• _GIVEN RECORDS_
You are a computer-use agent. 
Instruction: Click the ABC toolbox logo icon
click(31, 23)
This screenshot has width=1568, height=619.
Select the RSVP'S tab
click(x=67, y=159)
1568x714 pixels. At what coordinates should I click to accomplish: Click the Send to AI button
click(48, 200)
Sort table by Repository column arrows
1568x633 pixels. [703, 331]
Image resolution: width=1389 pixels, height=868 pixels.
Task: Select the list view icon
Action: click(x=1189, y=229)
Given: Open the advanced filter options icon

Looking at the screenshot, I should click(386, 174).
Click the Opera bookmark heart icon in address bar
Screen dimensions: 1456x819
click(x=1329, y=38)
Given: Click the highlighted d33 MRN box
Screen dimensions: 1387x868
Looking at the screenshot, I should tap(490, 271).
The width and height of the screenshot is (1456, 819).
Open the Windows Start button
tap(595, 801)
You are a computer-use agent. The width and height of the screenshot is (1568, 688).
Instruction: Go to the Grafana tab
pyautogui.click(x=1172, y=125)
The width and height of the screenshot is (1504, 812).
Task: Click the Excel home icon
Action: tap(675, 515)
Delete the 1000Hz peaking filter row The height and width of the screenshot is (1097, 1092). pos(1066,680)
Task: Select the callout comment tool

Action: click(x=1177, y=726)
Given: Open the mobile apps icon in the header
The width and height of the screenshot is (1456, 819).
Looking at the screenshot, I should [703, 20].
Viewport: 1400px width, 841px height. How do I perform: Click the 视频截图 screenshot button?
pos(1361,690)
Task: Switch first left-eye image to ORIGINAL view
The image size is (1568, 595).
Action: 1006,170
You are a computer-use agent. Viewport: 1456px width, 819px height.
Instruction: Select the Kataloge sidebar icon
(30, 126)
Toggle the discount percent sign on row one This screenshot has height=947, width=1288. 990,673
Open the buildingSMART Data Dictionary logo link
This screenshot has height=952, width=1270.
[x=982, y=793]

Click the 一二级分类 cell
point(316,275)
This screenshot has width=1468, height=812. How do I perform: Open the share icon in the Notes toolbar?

• _ASSIGNED TASK_
Using the data above, transcribe the lines that run from the line with "Instruction: Click the ABC toolbox logo icon" to the line with "Given: Open the mobile", both ends kept, and output nothing else.

• _EXERCISE ANSWER_
Instruction: Click the ABC toolbox logo icon
click(31, 23)
This screenshot has width=1568, height=619.
Select the RSVP'S tab
click(x=67, y=159)
1568x714 pixels. At what coordinates should I click to accomplish: Click the Send to AI button
click(48, 200)
Sort table by Repository column arrows
1568x633 pixels. [703, 331]
Image resolution: width=1389 pixels, height=868 pixels.
Task: Select the list view icon
Action: click(x=1189, y=229)
Given: Open the advanced filter options icon

Looking at the screenshot, I should click(386, 174).
Click the Opera bookmark heart icon in address bar
Screen dimensions: 1456x819
click(x=1329, y=38)
Given: Click the highlighted d33 MRN box
Screen dimensions: 1387x868
Looking at the screenshot, I should tap(490, 271).
The width and height of the screenshot is (1456, 819).
Open the Windows Start button
tap(595, 801)
You are a computer-use agent. The width and height of the screenshot is (1568, 688).
Instruction: Go to the Grafana tab
pyautogui.click(x=1172, y=125)
The width and height of the screenshot is (1504, 812).
Task: Click the Excel home icon
Action: tap(675, 515)
Delete the 1000Hz peaking filter row The height and width of the screenshot is (1097, 1092). pos(1066,680)
Task: Select the callout comment tool

Action: click(x=1177, y=726)
Given: Open the mobile apps icon in the header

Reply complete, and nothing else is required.